A/C issue? My plan is to run 89 octane instead of 87 might be a bit of a help. Any thoughts?


----------



## steve333 (Oct 23, 2010)

I've always said the engine is too small for the car. If it was the base engine it would be passable but for anything LT and above it's time GM got serious and put a bigger engine in the Cruze.
Now that the re-model has been delayed for another year I hope GM isn't stupid enough not to make any power train improvements for the car for the 2015 Model. 
In fact, they should shock everyone by doing an upgrade before then.


----------



## Merc6 (Jun 8, 2013)

steve333 said:


> I've always said the engine is too small for the car. If it was the base engine it would be passable but for anything LT and above it's time GM got serious and put a bigger engine in the Cruze.
> Now that the re-model has been delayed for another year I hope GM isn't stupid enough not to make any power train improvements for the car for the 2015 Model.
> In fact, they should shock everyone by doing an upgrade before then.


Kinda like 12-13 Impala? 


Sent from AutoGuide.com Free App


----------



## obermd (Mar 3, 2012)

The 1.8 NA is too small. The 1.4T is just big enough. I do agree that the Cruze could really use Opel's new 1.6T with true start/stop technology. If the Verano didn't exist I suspect we would already see 1.6T, 2.0 NA, and 2.0T engines in the Cruze.


----------



## spacedout (Dec 7, 2010)

I would love to see the 1.6T here, and I think its probably planned already. Anyone notice the Holden SRI 1.6T exhaust looks just like the some of the photos people have posted of GM testing cruzes in the US?


----------



## nodule (Apr 26, 2013)

What I find very interesting about this whole A/C issue is that with the dozens and dozens of professional on-line reviews and You Tube Cruze reviews, not a SINGLE review ever
mentions anything about a weak A/C system or reduced power with A/C in stop and go, or anything at all of the sort....NOTHING . This is ONLY discussed here, on this forum.

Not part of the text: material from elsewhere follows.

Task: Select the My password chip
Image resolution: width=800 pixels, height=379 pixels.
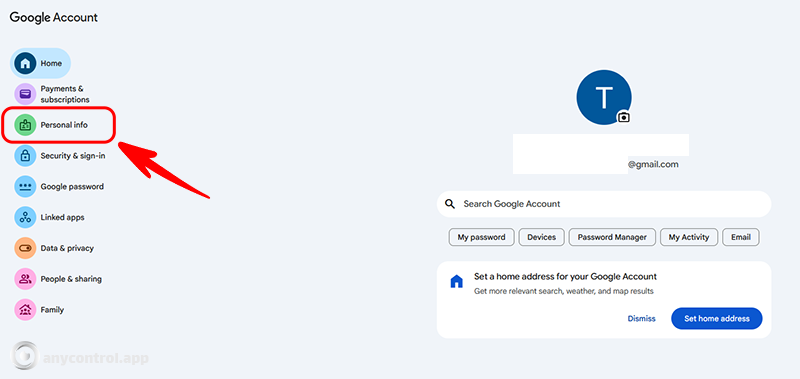Action: point(481,237)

Which leads me to suspect that some forum members may be nit-picking, exaggerating or just making an issue out of something that is so minor. Just makes me wonder, that's all.

After all, this forum represents, what, well *LESS* than .5 % of ALL the Cruze owners in the USA??


----------



## spacedout (Dec 7, 2010)

There is more delay in the throttle response with the AC on, the off the line performance suffers but I feel no power loss what so ever. In stop & go traffic this is noticeable but not horrible once you get used to it. My MPG however does suffer 2-6mpg loss when on, but still manage 35-39mpg with 70% highway on premium gas with my 1LT automatic. 

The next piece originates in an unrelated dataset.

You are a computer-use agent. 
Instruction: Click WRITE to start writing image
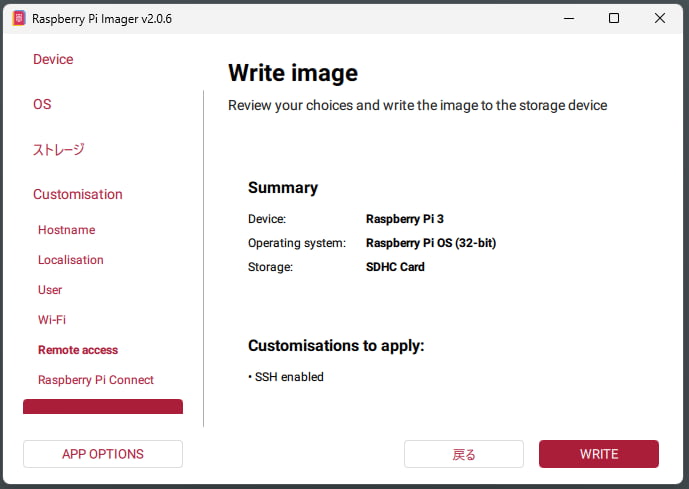coord(598,454)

I do feel some power loss when above 90 degrees outside even with the AC off, that's running 93 octane premium. I usually just use manual mode and take each gear about 1000 RPM higher than normal, around 3,000-3,500RPM for each shift. I will also use 5th gear on the highway for hills, 4th gear in town at 30-35mph when I would normally use 5th gear(to keep the RPMs up).


----------



## nodule (Apr 26, 2013)

Well, this must be a very minor issue if none of the professional reviewers have ever picked up on this over the last 4 years.


----------



## H3LLON3ARTH (Dec 16, 2011)

nodule said:


> Well, this must be a very minor issue if none of the professional reviewers have ever picked up on this over the last 4 years.

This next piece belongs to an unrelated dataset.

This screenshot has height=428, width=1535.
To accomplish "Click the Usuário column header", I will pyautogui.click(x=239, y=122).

I'm pretty sure is just due to our small displacement motors. We are driveing a 1.4l just be glad we have a turbo were not even 88ci.

Sent From An Antique,
My Original Droid.


----------



## blk88verde (Apr 30, 2011)

> But I agree for the average driver who demands comfort in their nice new car the drag on the engine using the a/c is frustrating.


 This is very true for stop and go driving with the manual trans. I have done all the tweeks, gapped plugs, 93 octane, drop in K&N filter and trifecta tune. The A/C still sucks the life out of the very bottom range of the 1.4T since not only do you have the power loss due to the A/C but you have heat soak of the engine, so it is pulling timing too. It is a little more challenging driving with the A/C running.


----------



## nodule (Apr 26, 2013)

Would this be the case even with the 2013 Civic EX, or the 2014 Kia Forte LX 1.8 engine?


----------



## H3LLON3ARTH (Dec 16, 2011)

nodule said:


> Would this be the case even with the 2013 Civic EX, or the 2014 Kia Forte LX 1.8 engine?


It will be the case with most small displacement motors 1.8 have been popular in many applications but if they get good MPG they will suffer in other areas.

Sent From An Antique,
My Original Droid.


----------



## nodule (Apr 26, 2013)

Well, with my 2.0 liter 2005 Hyundai Elantra, I notice every little power loss with A/C.


----------



## obermd (Mar 3, 2012)

When you reach 2 litres you are starting to get enough displacement to mask the drop in power from the A/C.


----------



## H3LLON3ARTH (Dec 16, 2011)

obermd said:


> When you reach 2 litres you are starting to get enough displacement to mask the drop in power from the A/C.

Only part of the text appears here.